> **WRITTEN REQUEST**
Copy out the lines of the material below word for word, starting at the line that contains "Image resolution: width=600" and ending after the line that contains "coord(149,89)". Leave the pictures out of your copy.
== DATASET ENTRIES
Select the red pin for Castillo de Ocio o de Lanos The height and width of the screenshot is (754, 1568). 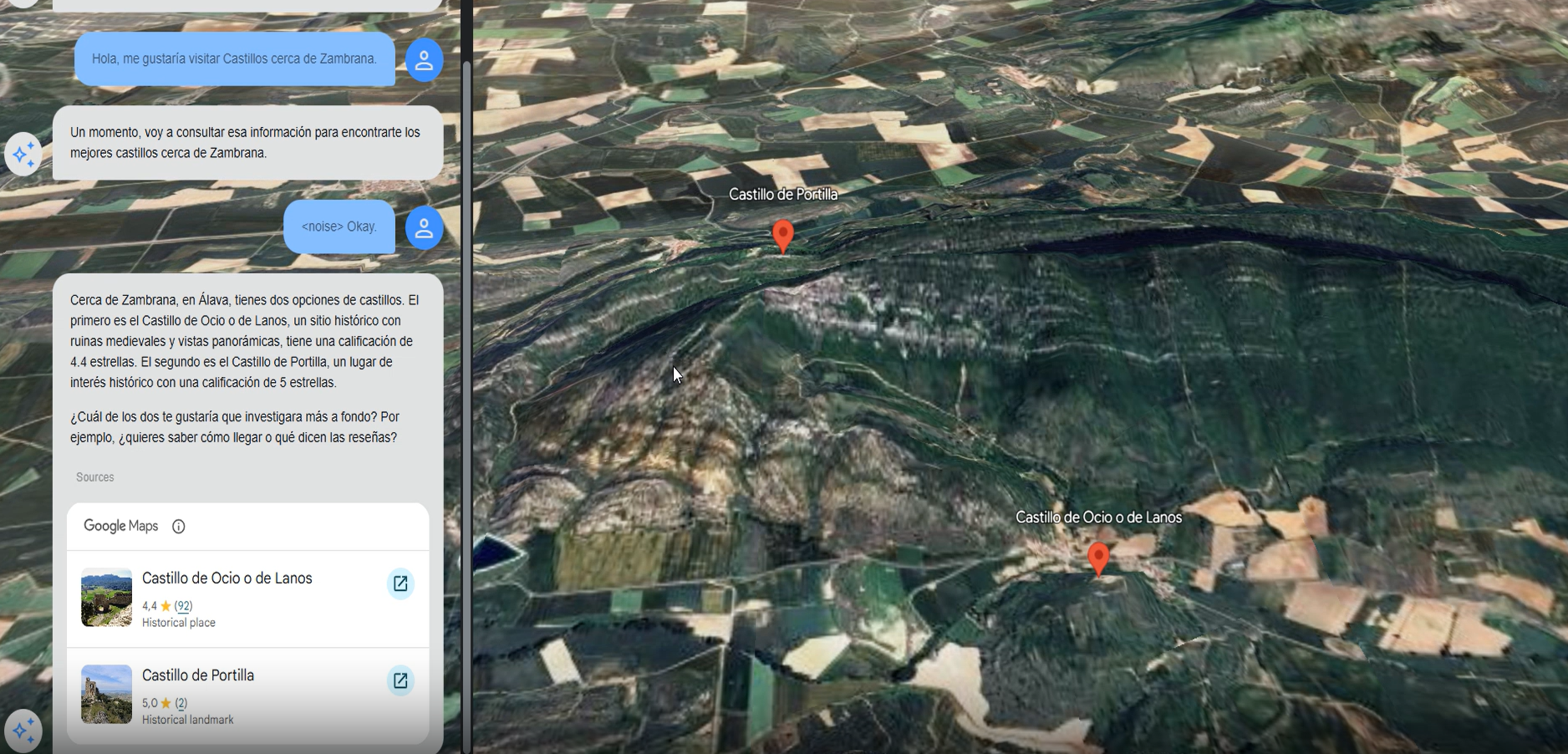pos(1098,558)
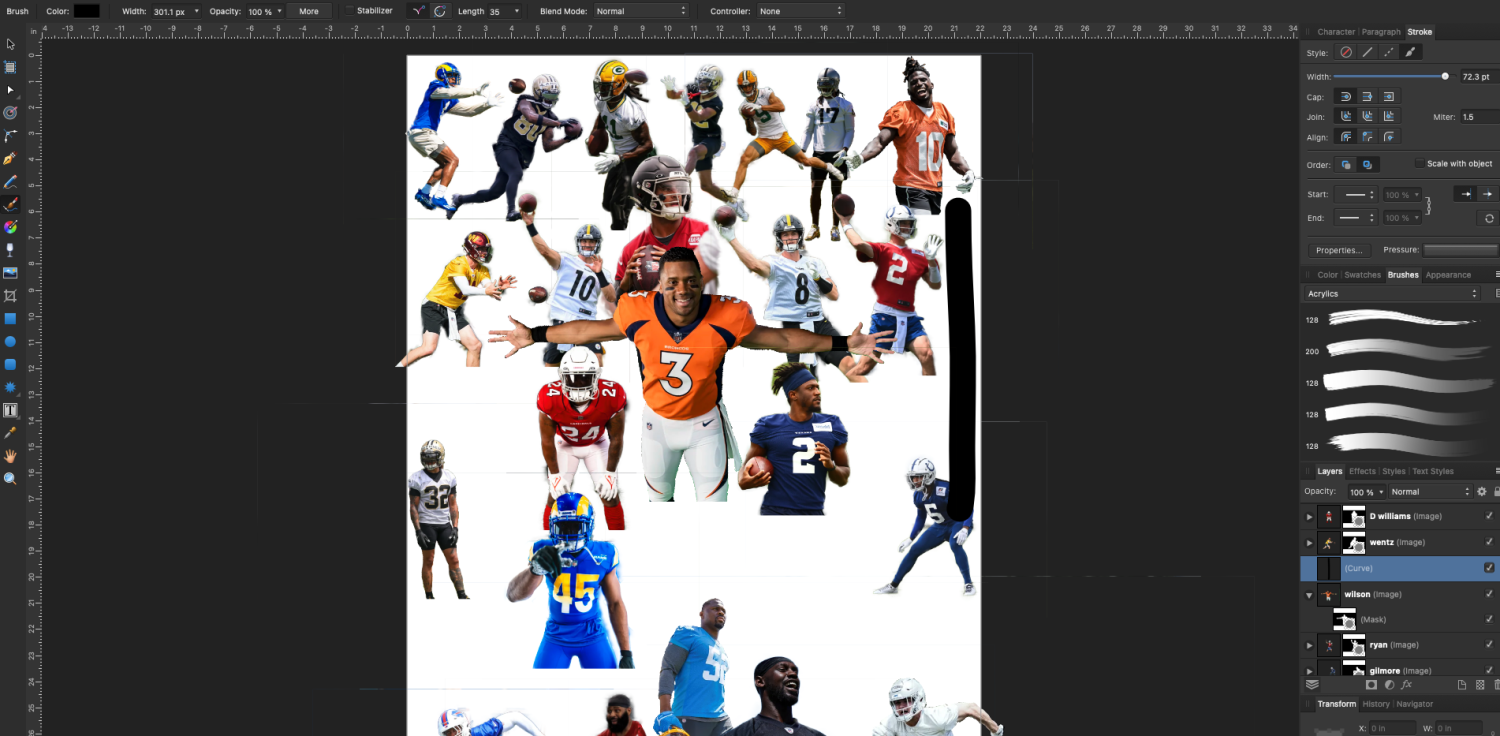Image resolution: width=1500 pixels, height=736 pixels.
Task: Open layer effects via the fx icon
Action: click(x=1406, y=684)
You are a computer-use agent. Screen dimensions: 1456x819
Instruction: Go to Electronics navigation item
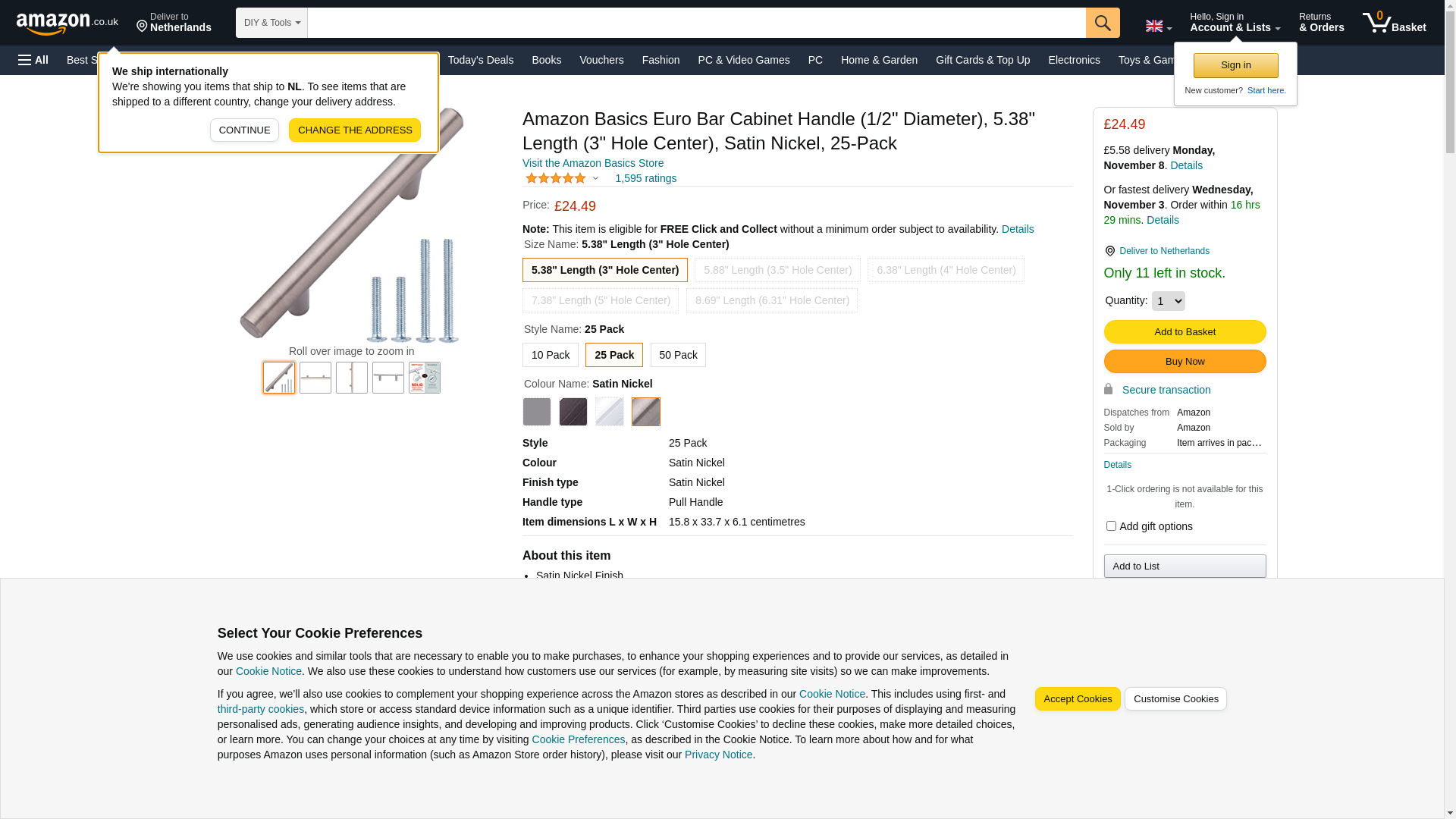coord(1073,60)
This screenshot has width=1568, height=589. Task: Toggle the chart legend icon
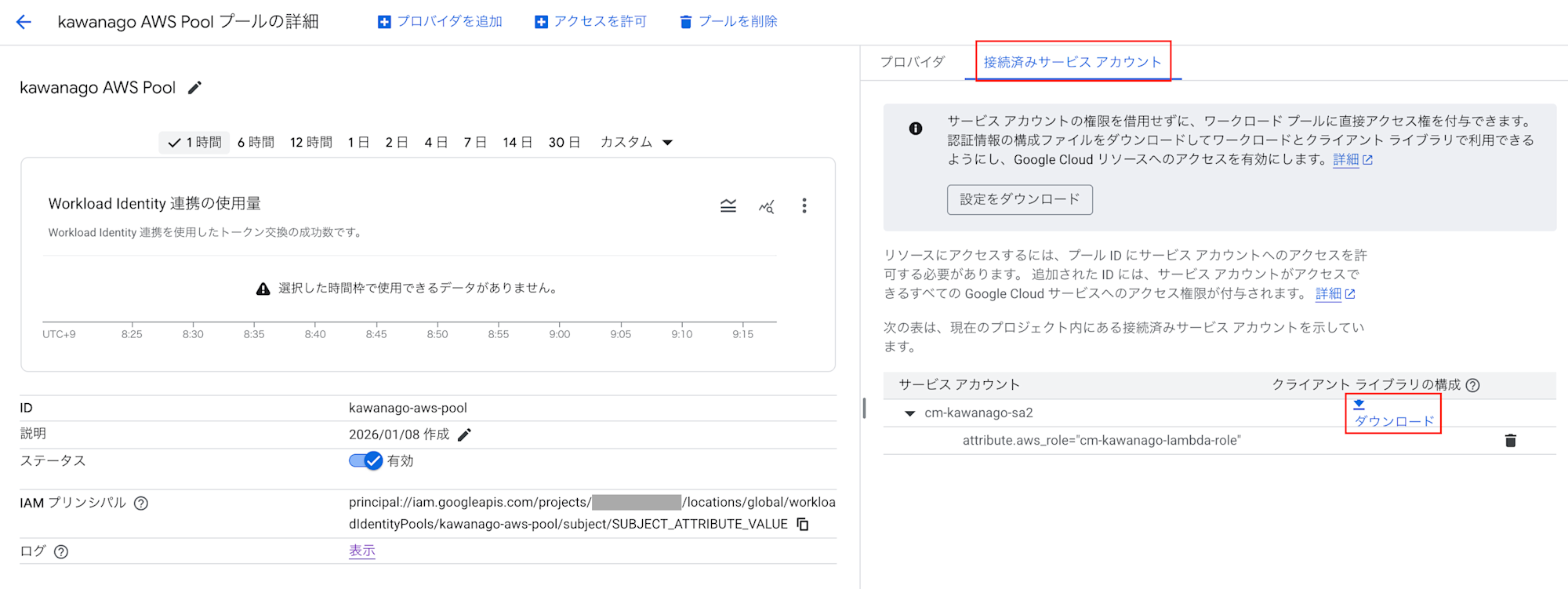tap(728, 206)
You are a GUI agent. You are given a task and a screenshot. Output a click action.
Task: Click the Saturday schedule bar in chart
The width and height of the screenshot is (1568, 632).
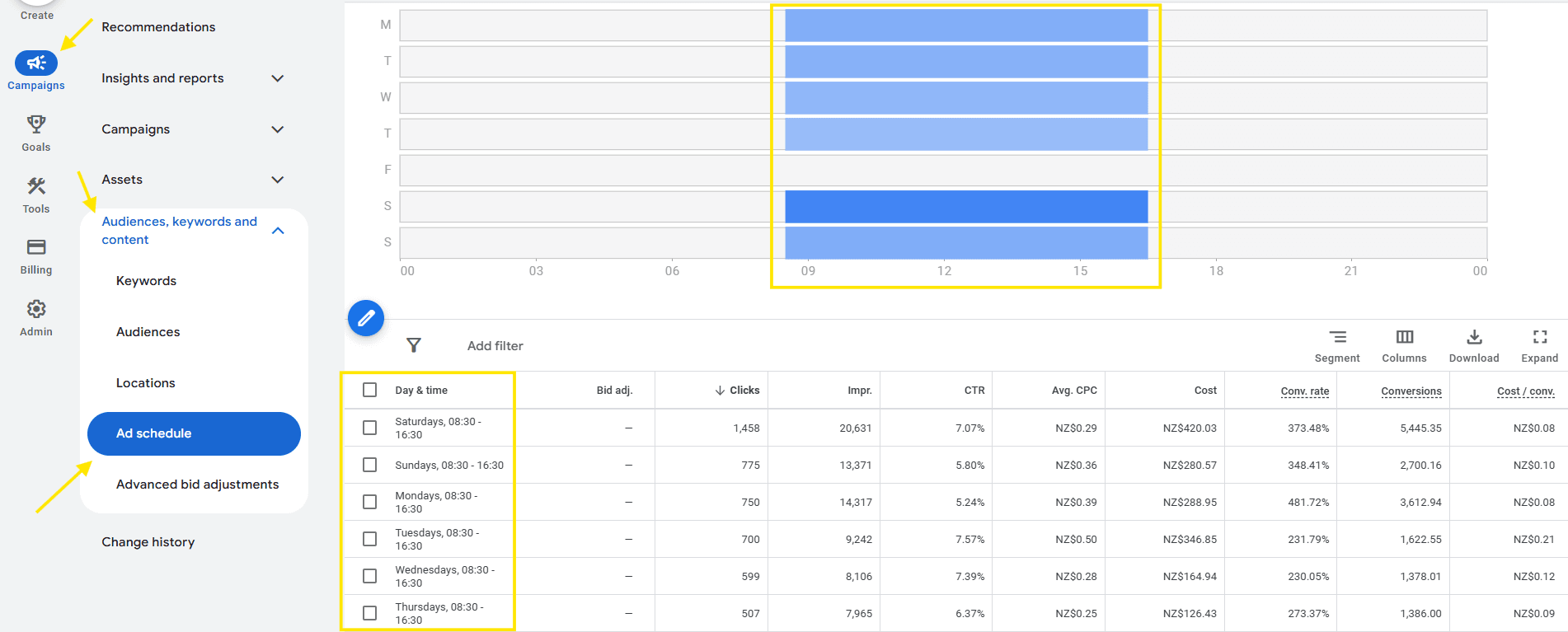(x=965, y=207)
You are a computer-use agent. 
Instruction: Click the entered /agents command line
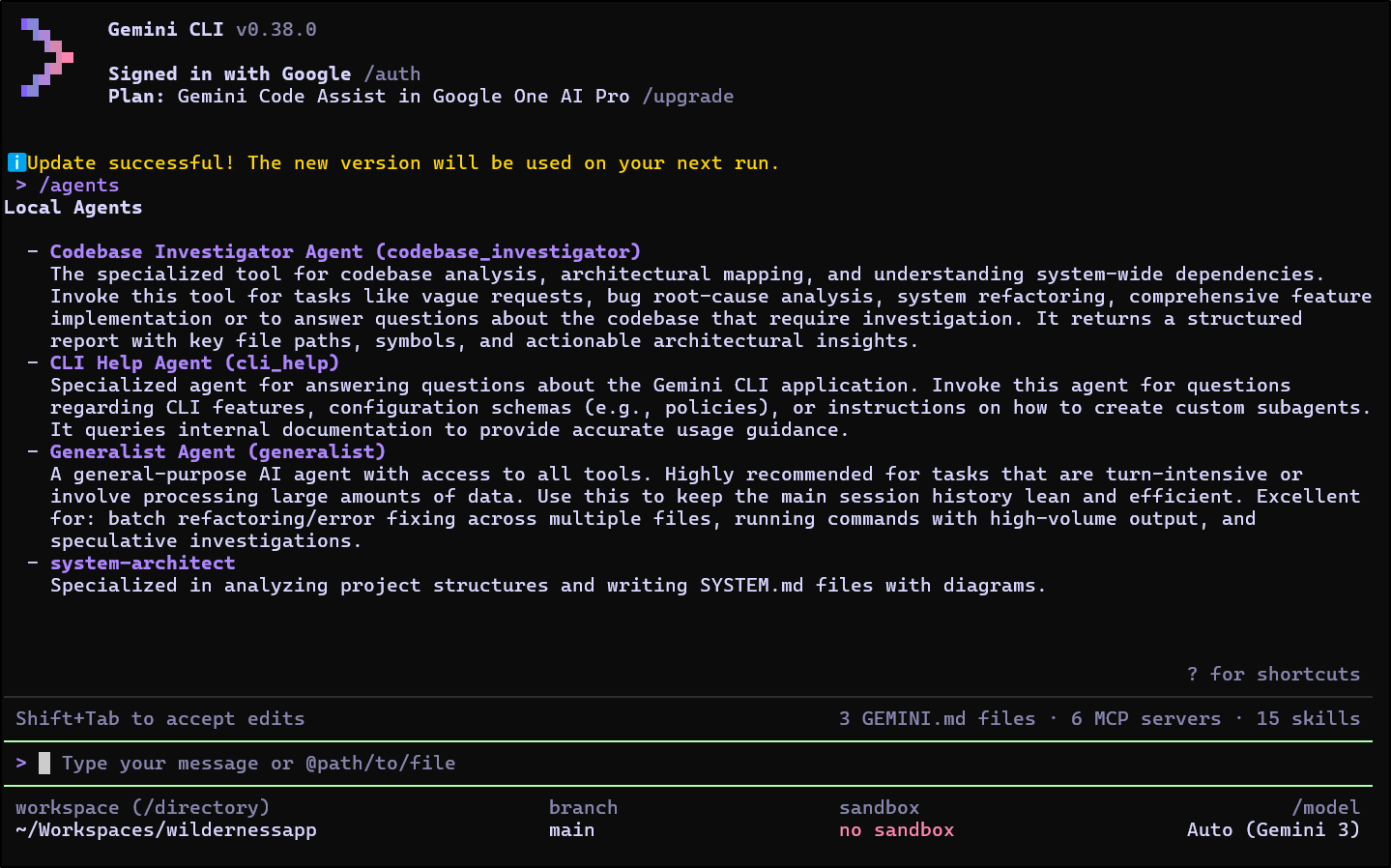78,185
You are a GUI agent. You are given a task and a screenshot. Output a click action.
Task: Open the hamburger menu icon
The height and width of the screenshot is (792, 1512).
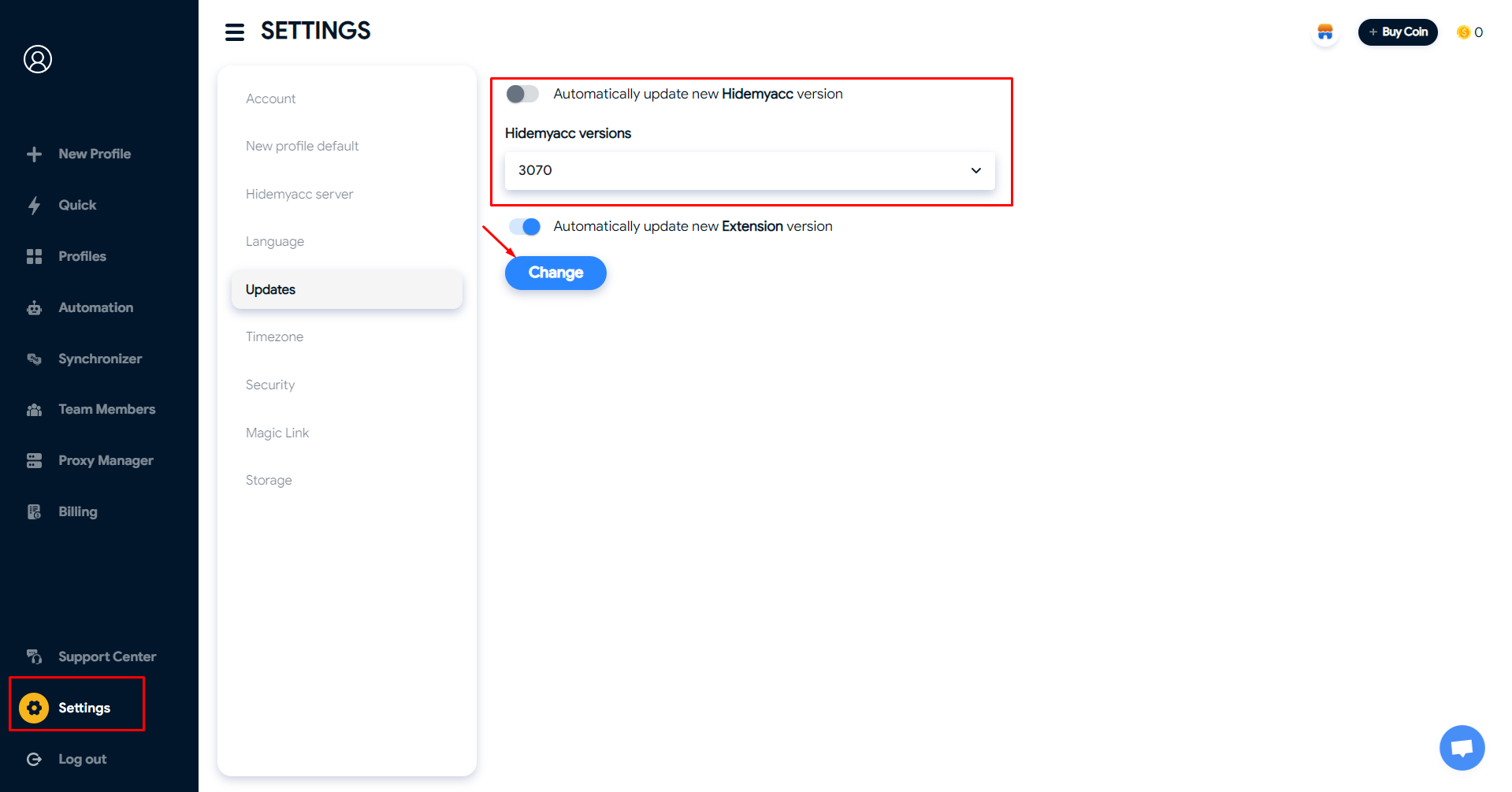235,32
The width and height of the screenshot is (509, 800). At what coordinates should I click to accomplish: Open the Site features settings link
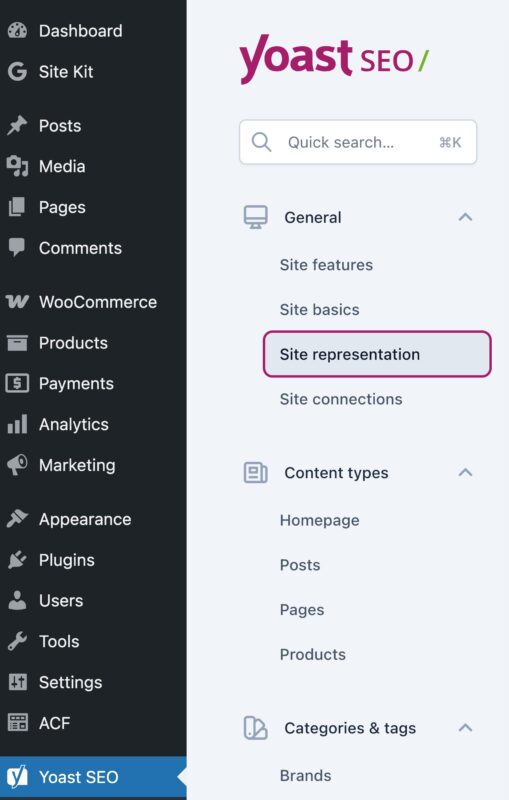(326, 265)
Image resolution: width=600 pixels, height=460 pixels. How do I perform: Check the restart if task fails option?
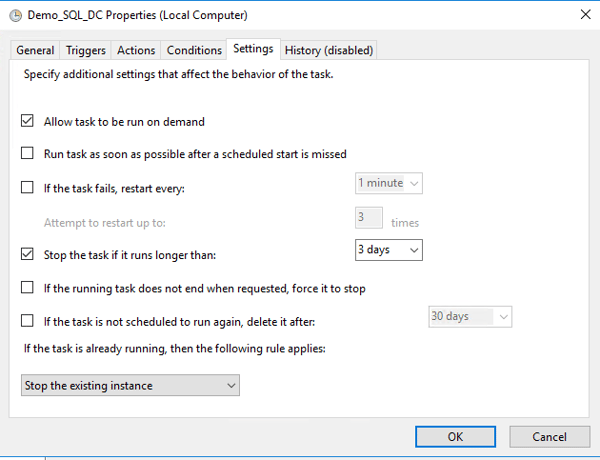[x=28, y=187]
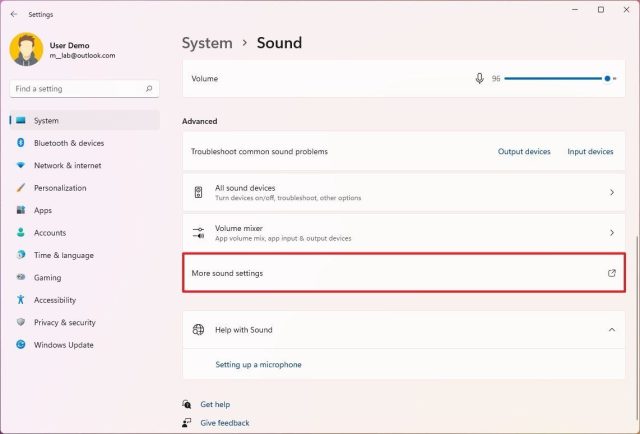Click the search magnifier icon in Find a setting
Viewport: 640px width, 434px height.
coord(149,89)
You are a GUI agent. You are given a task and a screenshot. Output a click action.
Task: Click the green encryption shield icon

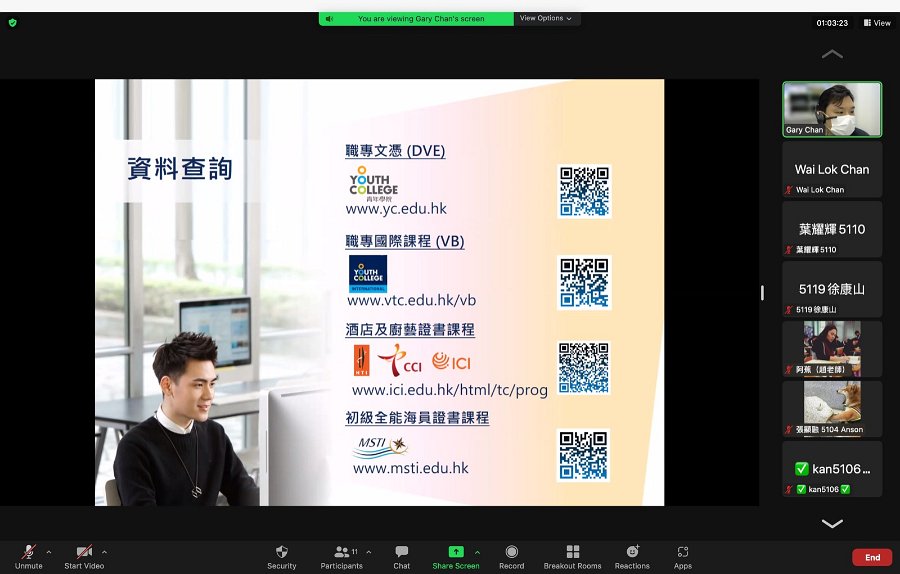[13, 23]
====
> **EXERCISE RESPONSE**
Image resolution: width=600 pixels, height=460 pixels. How do I perform: Check the restart if task fails option?
[x=28, y=187]
Click the search magnifier icon in Find a setting
Viewport: 640px width, 434px height.
coord(149,89)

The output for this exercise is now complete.